**Data section**
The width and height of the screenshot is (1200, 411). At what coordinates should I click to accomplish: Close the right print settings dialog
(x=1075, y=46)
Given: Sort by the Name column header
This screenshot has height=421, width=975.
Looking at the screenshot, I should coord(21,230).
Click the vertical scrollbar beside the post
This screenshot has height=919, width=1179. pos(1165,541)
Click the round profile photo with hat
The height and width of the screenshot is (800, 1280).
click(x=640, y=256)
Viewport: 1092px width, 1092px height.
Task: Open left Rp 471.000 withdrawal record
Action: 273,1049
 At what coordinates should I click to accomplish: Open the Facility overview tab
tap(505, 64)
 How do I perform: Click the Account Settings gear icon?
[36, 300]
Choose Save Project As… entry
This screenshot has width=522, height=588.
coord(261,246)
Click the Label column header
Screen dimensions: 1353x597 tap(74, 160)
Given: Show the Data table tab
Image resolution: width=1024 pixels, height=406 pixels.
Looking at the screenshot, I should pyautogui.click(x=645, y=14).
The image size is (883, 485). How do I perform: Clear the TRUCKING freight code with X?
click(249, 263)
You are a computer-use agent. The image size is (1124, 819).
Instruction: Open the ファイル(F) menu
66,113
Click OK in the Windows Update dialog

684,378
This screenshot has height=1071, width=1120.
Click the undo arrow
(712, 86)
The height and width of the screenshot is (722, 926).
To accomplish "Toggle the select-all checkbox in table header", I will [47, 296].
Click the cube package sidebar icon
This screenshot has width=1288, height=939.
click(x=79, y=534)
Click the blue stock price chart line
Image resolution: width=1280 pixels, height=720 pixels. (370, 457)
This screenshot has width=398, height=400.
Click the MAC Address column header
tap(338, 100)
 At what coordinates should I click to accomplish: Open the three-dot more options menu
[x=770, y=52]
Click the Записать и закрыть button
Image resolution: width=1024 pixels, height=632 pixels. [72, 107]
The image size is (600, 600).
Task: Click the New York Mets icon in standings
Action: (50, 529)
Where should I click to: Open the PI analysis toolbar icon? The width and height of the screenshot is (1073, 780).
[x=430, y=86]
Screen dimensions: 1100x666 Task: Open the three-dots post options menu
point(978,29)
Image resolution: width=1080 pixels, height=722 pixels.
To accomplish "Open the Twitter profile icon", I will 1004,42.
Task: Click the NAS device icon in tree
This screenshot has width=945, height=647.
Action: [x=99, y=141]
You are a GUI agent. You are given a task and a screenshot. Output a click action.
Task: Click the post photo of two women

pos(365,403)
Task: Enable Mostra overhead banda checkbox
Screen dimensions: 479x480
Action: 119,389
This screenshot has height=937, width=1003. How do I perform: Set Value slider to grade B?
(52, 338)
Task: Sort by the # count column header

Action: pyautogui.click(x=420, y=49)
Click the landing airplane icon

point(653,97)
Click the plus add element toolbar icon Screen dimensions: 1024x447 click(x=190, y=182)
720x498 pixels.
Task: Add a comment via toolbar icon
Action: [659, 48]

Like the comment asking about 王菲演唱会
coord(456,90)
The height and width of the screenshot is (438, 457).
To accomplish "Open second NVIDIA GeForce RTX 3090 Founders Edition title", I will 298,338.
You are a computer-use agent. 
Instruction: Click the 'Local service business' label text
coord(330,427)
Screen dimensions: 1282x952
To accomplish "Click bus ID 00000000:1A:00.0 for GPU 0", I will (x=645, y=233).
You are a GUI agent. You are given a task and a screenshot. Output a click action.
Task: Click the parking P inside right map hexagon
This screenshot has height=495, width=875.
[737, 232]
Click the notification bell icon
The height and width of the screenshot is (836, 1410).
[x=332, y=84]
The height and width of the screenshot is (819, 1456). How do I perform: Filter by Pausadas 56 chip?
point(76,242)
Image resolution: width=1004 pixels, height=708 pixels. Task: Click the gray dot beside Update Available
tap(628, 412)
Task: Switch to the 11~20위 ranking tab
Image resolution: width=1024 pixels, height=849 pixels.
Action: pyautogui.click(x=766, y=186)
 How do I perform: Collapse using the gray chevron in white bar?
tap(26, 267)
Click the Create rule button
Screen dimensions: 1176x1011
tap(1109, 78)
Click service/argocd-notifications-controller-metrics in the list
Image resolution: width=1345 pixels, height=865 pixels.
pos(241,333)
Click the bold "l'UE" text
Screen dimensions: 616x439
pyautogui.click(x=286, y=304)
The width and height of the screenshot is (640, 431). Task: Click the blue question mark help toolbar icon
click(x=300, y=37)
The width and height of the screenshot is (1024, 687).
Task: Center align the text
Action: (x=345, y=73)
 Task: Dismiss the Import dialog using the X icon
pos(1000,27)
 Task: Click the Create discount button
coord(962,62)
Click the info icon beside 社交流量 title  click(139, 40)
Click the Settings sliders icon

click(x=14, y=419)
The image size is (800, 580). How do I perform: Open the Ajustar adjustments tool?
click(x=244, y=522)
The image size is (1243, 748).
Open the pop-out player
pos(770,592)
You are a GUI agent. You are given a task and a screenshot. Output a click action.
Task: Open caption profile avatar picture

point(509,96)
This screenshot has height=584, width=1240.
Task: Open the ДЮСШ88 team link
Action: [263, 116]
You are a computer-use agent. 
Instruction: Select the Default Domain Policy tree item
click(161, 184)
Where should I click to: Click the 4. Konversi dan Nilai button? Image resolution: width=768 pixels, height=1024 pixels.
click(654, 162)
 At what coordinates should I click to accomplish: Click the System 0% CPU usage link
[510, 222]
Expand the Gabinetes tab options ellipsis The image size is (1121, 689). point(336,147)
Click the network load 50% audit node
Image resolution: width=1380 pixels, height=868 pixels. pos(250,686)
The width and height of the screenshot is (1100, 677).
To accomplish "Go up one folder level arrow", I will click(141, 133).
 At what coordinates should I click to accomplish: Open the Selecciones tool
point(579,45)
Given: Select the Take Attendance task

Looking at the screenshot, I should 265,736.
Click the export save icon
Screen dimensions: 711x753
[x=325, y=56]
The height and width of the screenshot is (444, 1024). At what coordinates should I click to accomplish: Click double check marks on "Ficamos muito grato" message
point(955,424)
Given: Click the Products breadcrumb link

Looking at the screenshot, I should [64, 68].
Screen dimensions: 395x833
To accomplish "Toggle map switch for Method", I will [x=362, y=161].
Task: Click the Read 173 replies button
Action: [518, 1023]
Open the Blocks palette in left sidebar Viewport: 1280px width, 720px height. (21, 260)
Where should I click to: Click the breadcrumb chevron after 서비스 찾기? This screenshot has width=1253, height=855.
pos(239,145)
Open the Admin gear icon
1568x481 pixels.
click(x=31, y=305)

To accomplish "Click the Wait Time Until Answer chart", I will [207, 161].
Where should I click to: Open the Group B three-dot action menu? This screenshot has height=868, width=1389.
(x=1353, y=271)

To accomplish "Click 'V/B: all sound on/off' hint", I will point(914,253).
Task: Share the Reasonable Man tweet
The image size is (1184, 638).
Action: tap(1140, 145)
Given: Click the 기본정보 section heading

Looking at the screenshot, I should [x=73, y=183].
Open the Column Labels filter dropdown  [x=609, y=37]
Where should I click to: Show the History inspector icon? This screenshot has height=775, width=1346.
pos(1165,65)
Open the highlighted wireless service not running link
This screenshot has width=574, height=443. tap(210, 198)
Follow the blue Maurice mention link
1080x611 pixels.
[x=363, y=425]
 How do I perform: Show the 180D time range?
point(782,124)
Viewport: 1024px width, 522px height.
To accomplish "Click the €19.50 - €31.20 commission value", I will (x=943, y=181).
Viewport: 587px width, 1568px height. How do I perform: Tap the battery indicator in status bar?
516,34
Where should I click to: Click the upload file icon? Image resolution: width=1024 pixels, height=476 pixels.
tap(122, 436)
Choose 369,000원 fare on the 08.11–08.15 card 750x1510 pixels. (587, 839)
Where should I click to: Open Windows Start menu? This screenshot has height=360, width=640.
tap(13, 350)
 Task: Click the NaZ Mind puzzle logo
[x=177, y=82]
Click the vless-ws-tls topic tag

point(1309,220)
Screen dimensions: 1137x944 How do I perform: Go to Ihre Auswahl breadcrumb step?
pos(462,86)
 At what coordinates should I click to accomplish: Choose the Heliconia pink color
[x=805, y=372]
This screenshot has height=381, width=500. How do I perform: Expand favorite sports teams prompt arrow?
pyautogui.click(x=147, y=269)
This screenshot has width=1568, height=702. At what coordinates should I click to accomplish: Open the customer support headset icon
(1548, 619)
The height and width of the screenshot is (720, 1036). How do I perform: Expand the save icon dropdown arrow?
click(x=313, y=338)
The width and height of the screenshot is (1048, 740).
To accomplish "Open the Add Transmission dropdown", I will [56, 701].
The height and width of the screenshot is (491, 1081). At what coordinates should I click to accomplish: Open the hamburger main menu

**About this exercise**
In the records, count every line that includes "title" and give the count alone.

**Response to this exercise**
2